■ Selected excerpt
= = =

Designers Reevaluate Common Spaces in Senior Living
April 13, 2020
Common spaces are essential in senior living communities, but the pandemic could mean a different approach.
Developer Panorama Senior Housing has announced plans to build an assisted living and memory care community in Beverly Hills. The market is undersupplied for senior housing units, and the developer is working with designers and architects KTGY Architecture + Planning to create a quality property with ample community spaces and amenities for residents with an average age of 85.
“The idea was to bring this use to a neighborhood that has a huge amount of seniors and make it work in a setting where there is not a lot of land available and without compromising the quality of life that we are looking to provide for these residents,” Daniel Kianmahd, founder and principal at Panorama Senior Housing, tells GlobeSt.com. “The main feature of this building it that we have a common area floor below grade, but that space still has a ton of natural light with light wells and patios that open up to the sky.”
The property has a total of 80 rooms, including 62 assisted-living rooms and 18 rooms for residents experiencing cognitive decline. The floor for cogitative decline care will include a common area, dining room and patio. The remainder of the five-story building will feature a rooftop deck with bocce ball, BBQ, putting green and other fresh-air activities; a multi-purpose patio area; fire pits and raised planters for gardening.
Including common spaces throughout the project is a central goal for the design team. “On a smaller infill project like this, the challenge becomes finding enough quantity and quality common spaces for the residents,” says Ben Seager, associate principal at KTGY, tells GlobeSt.com. “The main vision for us from a design perspective was to provide enough quality open space and common space for the residents.”

= = =

■ Data to examine
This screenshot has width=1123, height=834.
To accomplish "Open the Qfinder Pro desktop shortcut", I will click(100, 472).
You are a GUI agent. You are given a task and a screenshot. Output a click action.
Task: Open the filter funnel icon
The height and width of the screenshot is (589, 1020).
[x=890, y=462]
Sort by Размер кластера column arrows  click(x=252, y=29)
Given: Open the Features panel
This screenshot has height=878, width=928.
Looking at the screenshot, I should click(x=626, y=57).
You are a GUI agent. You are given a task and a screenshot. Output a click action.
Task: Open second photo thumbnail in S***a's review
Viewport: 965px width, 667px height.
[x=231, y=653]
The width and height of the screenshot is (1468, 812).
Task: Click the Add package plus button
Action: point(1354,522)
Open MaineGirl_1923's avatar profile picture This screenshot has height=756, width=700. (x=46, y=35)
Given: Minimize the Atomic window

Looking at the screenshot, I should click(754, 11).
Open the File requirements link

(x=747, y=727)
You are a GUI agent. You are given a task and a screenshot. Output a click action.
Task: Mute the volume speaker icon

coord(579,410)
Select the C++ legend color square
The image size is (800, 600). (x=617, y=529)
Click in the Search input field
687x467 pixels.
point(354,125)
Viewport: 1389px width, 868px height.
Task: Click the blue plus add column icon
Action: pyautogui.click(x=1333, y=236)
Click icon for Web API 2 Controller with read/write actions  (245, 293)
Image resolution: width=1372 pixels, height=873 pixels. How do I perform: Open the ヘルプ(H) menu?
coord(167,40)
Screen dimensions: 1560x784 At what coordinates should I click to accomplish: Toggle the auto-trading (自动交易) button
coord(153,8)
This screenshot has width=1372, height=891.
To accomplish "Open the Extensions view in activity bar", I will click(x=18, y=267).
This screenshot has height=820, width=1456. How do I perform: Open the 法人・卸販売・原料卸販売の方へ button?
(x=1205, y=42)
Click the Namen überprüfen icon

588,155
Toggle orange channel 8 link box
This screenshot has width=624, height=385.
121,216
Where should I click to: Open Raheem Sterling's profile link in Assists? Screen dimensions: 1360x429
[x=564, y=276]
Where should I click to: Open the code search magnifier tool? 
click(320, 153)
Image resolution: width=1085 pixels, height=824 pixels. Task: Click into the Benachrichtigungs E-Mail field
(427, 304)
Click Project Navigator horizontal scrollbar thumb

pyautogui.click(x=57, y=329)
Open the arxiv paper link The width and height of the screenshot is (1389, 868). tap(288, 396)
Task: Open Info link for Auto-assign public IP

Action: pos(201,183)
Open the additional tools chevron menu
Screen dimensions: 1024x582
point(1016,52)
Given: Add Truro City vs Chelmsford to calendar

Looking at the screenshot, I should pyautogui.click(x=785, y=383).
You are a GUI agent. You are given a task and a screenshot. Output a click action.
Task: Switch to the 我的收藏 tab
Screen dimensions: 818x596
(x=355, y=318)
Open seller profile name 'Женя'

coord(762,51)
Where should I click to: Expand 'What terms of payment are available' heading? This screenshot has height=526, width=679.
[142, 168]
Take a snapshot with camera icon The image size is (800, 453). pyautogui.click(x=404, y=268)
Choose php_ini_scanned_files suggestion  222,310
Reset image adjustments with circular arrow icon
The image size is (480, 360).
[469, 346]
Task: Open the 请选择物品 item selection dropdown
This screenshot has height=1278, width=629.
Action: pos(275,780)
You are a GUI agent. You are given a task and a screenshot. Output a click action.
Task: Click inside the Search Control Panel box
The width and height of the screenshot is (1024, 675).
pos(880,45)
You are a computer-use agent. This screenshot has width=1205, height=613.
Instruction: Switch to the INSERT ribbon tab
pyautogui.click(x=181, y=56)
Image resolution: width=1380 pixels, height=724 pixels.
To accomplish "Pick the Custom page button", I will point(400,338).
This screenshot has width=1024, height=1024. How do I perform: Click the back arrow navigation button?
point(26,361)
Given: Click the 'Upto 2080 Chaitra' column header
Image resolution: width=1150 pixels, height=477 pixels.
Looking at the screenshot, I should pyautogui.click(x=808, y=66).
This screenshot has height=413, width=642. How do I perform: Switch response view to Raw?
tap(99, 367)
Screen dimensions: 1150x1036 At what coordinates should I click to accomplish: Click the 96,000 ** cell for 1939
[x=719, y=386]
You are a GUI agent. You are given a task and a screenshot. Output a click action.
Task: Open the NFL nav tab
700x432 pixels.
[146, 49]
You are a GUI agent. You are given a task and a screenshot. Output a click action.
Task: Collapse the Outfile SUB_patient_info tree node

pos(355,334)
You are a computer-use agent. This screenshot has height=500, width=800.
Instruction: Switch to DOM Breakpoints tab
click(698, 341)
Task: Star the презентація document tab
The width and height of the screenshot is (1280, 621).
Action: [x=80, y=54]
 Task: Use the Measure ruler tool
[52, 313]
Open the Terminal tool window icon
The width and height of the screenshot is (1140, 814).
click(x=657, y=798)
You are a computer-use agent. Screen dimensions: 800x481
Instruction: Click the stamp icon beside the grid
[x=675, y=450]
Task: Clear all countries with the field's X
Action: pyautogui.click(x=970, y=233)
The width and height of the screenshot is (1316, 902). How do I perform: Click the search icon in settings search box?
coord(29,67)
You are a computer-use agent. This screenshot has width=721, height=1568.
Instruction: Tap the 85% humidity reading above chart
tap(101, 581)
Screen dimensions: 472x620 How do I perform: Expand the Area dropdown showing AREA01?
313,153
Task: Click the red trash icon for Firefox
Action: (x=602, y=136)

= = =

■ Work task 1
From the senior living article, list every space that the floor for cognitive decline care will include.
■ Work task 2
Duplicate everything in the senior living article from "Designers Reevaluate Common" down to "average age of 85.".

■ Exercise solution 1
- Common area
- Dining room
- Patio

■ Exercise solution 2
Designers Reevaluate Common Spaces in Senior Living
April 13, 2020
Common spaces are essential in senior living communities, but the pandemic could mean a different approach.
Developer Panorama Senior Housing has announced plans to build an assisted living and memory care community in Beverly Hills. The market is undersupplied for senior housing units, and the developer is working with designers and architects KTGY Architecture + Planning to create a quality property with ample community spaces and amenities for residents with an average age of 85.